Twilight, Dawn, and Dusk
Twilight is the time between day and night when there is light outside, but the Sun is below the horizon.
There are three types of twilight:
Twilight occurs when Earth's upper atmosphere scatters and reflects sunlight which illuminates the lower atmosphere.
Astronomers define the three stages of twilight – civil, nautical, and astronomical – on the basis of the Sun's elevation which is the angle that the geometric center of the Sun makes with the horizon.
Civil Twilight, Dawn, and Dusk
Civil twilight occurs when the Sun is less than 6 degrees below the horizon. In the morning, civil twilight begins when the Sun is 6 degrees below the horizon and ends at sunrise. In the evening, it begins at sunset and ends when the Sun reaches 6 degrees below the horizon.
Civil dawn is the moment when the geometric center of the Sun is 6 degrees below the horizon in the morning.
Civil dusk is the moment when the geometrical center of the Sun is 6 degrees below the horizon in the evening.
Brightest Form of Twilight
Civil twilight is the brightest form of twilight. There is enough natural sunlight during this period that artificial light may not be required to carry out outdoor activities. Only the brightest celestial objects can be observed by the naked eye during this time.
Several countries use this definition of civil twilight to make laws related to aviation, hunting, and the usage of headlights and street lamps.
Nautical Twilight, Dawn, and Dusk
Nautical twilight occurs when the geometrical center of the Sun is between 6 degrees and 12 degrees below the horizon. This twilight period is less bright than civil twilight and artificial light is generally required for outdoor activities.
Nautical dawn occurs when the Sun is 12 degrees below the horizon during the morning.
Nautical dusk occurs when the Sun goes 12 degrees below the horizon in the evening.
The term, nautical twilight, dates back to the time when sailors used the stars to navigate the seas. During this time, most stars can be easily seen with naked eyes.
In addition to being important to navigation on the seas, nautical twilight also has military implications. For example, the United States' military uses nautical twilight, called begin morning nautical twilight (BMNT) and end of evening nautical twilight (EENT), to plan tactical operations.
Astronomical Twilight, Dawn, and Dusk
Astronomical twilight occurs when the Sun is between 12 degrees and 18 degrees below the horizon.
Astronomical dawn is the time when the geometric center of the Sun is at 18 degrees below the horizon. Before this time, the sky is absolutely dark.
Astronomical dusk is the instant when the geographical center of the Sun is at 18 degrees below the horizon.

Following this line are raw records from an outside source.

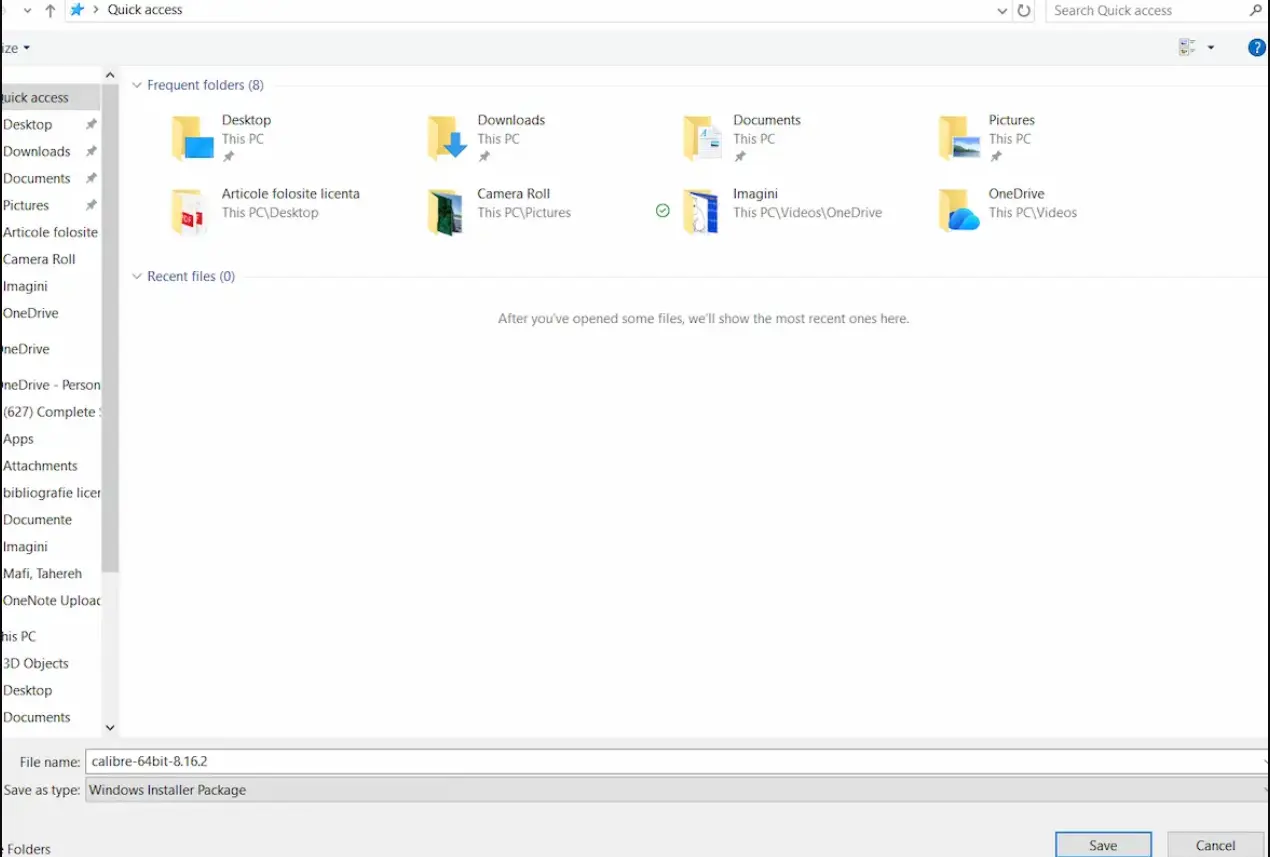Image resolution: width=1270 pixels, height=857 pixels.
Task: Collapse the Frequent folders section
Action: point(137,86)
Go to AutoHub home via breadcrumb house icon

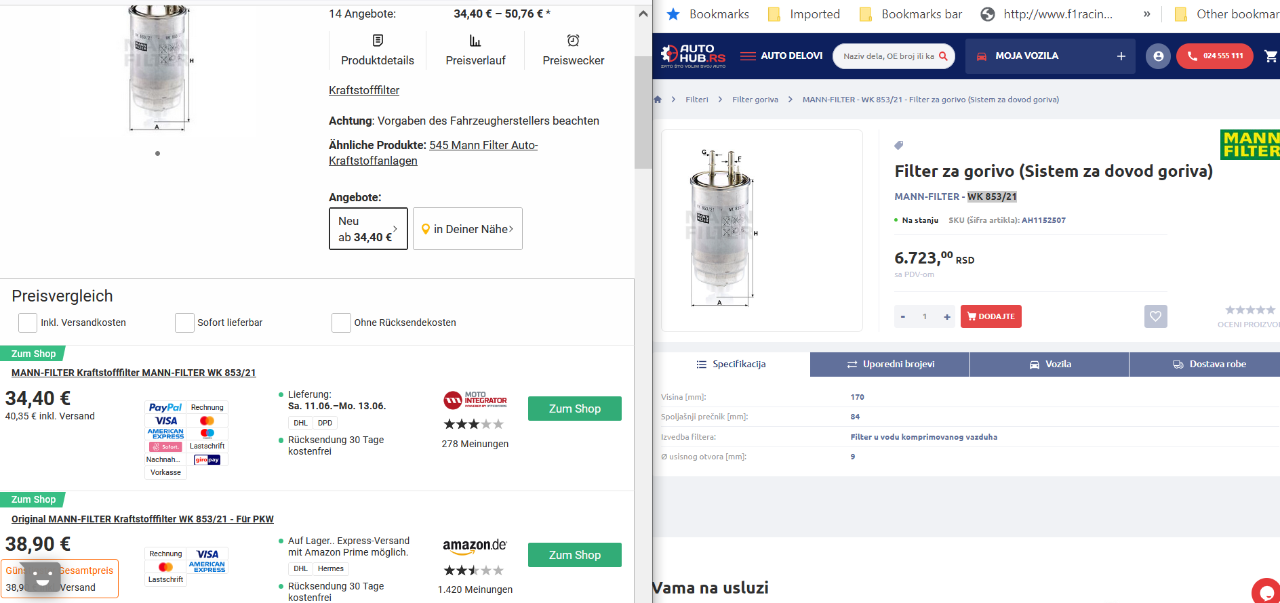tap(658, 99)
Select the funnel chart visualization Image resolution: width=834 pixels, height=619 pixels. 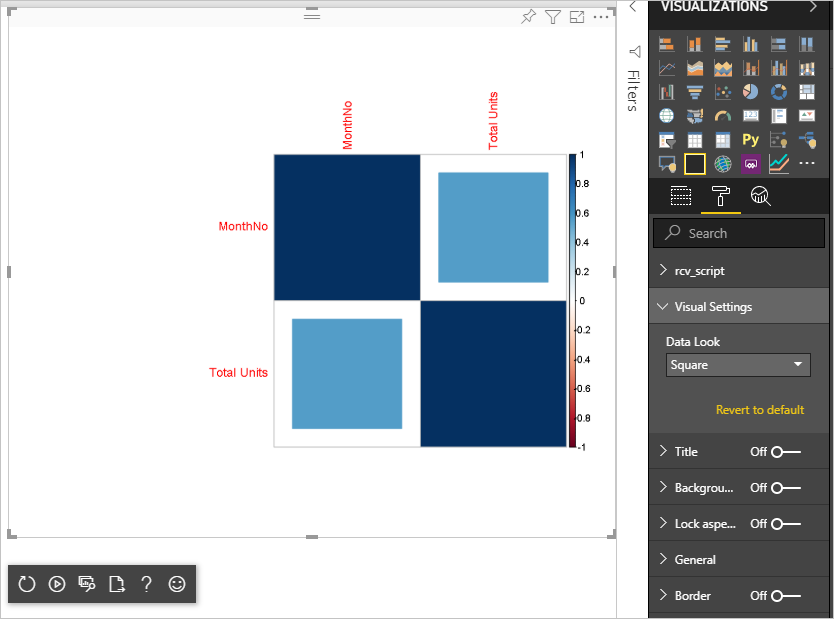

After this point, the sky is no longer illuminated.
In the morning, the sky is completely dark before the onset of astronomical twilight, and in the evening, the sky becomes completely dark at the end of astronomical twilight. Any celestial bodies that can be viewed by the naked eye can be observed in the sky after the end of this phase.
Shorter Twilight at the Equator
The length of twilight depends on latitude. Equatorial and tropical regions tend to have shorter twilights than locations on higher latitudes.
During summer months at higher latitudes, there may be no distinction between astronomical twilight after sunset and astronomical twilight before sunrise. This happens when the angle the Sun makes with the horizon – also known as the Solar Elevation Angle – is less than 18 degrees during the local midnight.
Similarly, higher latitudes may experience an extended period of nautical twilight – if the Sun remains less than 12 degrees below the horizon throughout the night.
Twilight at the poles
For a few days before the March equinox – the North Pole does not have nautical or astronomical twilight. Instead, there is a continuous period of civil twilight.
At the equinox, the Sun rises and stays up all day at the North Pole until the September equinox. During this time, the North Pole does not experience any kind of twilight. This phenomenon is called Polar Day or Midnight Sun.
A few days after the September equinox, when the Sun sinks below the horizon, the North Pole has a few continuous days of only civil twilight, followed by days of nautical twilight and then astronomical twilight.
This transition ends sometime in October when the Sun sinks less than 18 degrees below the horizon. When this happens, the pole experiences Polar Night – a continuous period of darkness without twilight.
By early March, astronomical twilight becomes visible to observers on the North Pole. This is followed by a few days of nautical twilight as the Sun moves further up the sky.
The same phenomena can be observed at the South Pole but during opposite times of the year.